By BRENT STUBBS
Senior Sports Reporter
DESPITE the restrictions imposed by the coronavirus pandemic, Terrance ‘Red Eye’ McSweeney was pleased by the turnout for his Diamond Basketball Development Programme.
The programme, designed for female basketball players in the country, got started on Saturday, November 14 and will wrap up from 9am to noon Saturday at the Hope Centre Ministries Basketball Court on Big Pond Highway and Bahamas Games Boulevard. This year, McSweeney will pay tribute to the late Jonique ‘Mini’ Webb, a former Diamond Basketball Development camper, who died on January 19 at the age of 30 after she lost her battle with lupus.
“It’s going to be very, very exciting,” said McSweeney of the finale of the programme this Saturday. “We are looking forward to the Alpha Kappa Sorority Inc., an organisation that Jonique Webb was involved in, to be a part of the event.”
McSweeney said Ida Poitier, the president of the local chapter of the sorority, now celebrating its 112th anniversary, will be in attendance along with other sisters as they honour the life and memory of Webb on the basketball court.
After hosting the programme for the past six weeks, McSweeney said they too are honouring Webb, who was a part of the organisation from 1998 to 2006 after graduating from Jordan Prince Williams High School where she was a multiple sporting star.
“We just thought it was fitting once again with these six Saturdays practices,” McSweeney said. “Prior to Saturday, November 14, we tried during the summer to do a five-week basketball tournament for girls honouring Jonique.
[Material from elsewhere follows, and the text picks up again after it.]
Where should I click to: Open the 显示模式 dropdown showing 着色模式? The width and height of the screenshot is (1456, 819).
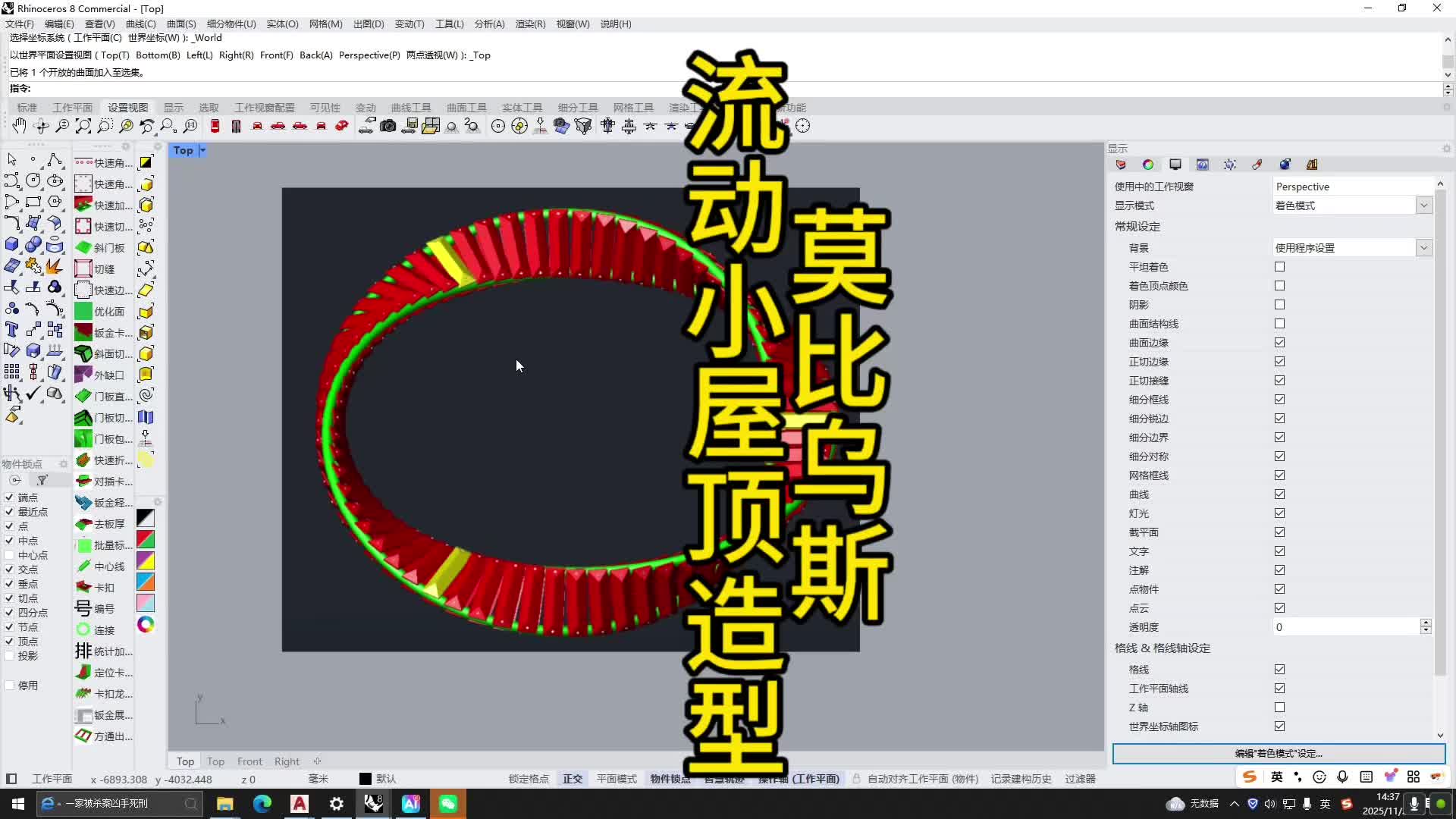click(1424, 205)
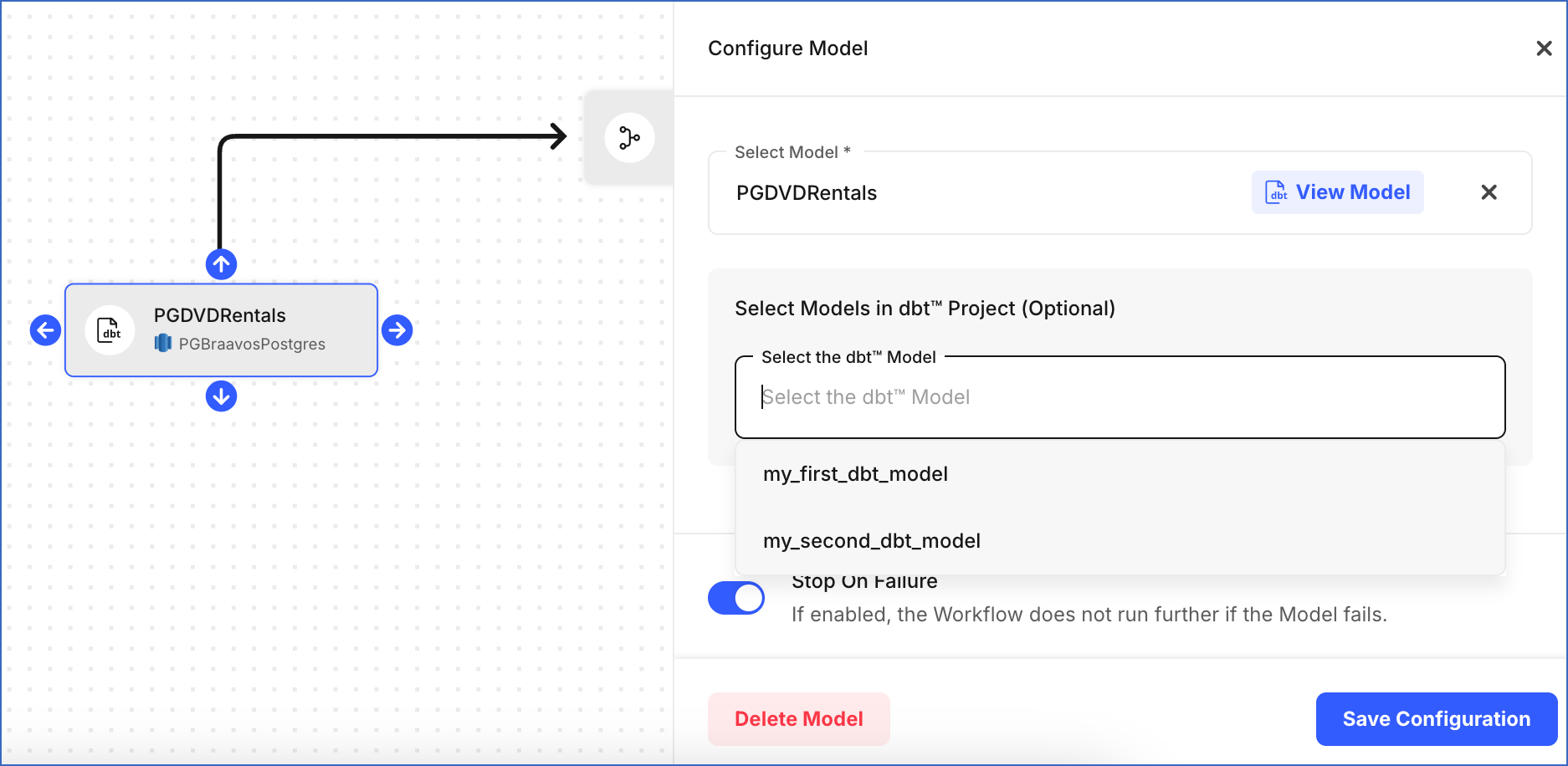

“But the pandemic played a part in that not coming to fruition. But we give God thanks for the one week we were able to host eight girls during that week, who came in and got a chip off the iceberg in terms of what the programme is all about.”
With an average of 12-16 girls participating in this latest programme, McSweeney said Webb’s mother Linda Forbes has been an inspiration assisting with transporting at least five of the players to and from their homes from schools such as CV Bethel, Nassau Christian Academy and LW Young.
Other players came from Anatol Rodgers, St John’s, Temple Christian Academy and Harbour Island All- Age School, which is now home schooling here.
Special awards will be presented to the most outstanding players who depicted Webb’s attributes, as well as a few other presentations to the players and to the Diamond Basketball Development Programme.
Members of the AKA, the oldest black sorority, will also have members come out and share their experiences and to encourage the young campers.
As a part of the activities planned, the sorority members will also be invited to participate in the specially designed Jonique Buckets where they will have to either make as many lay ups or shoot free throws or jump shots with pink and green basketballs to help play their part in honouring Webb’s achievement as a player. “Jonique was full of life and was always having fun around whoever she was with,” McSweeney said. “She was a fun person to be around, so with her organisation coming through, we decided that we will make it a fun-filled day in her honour.”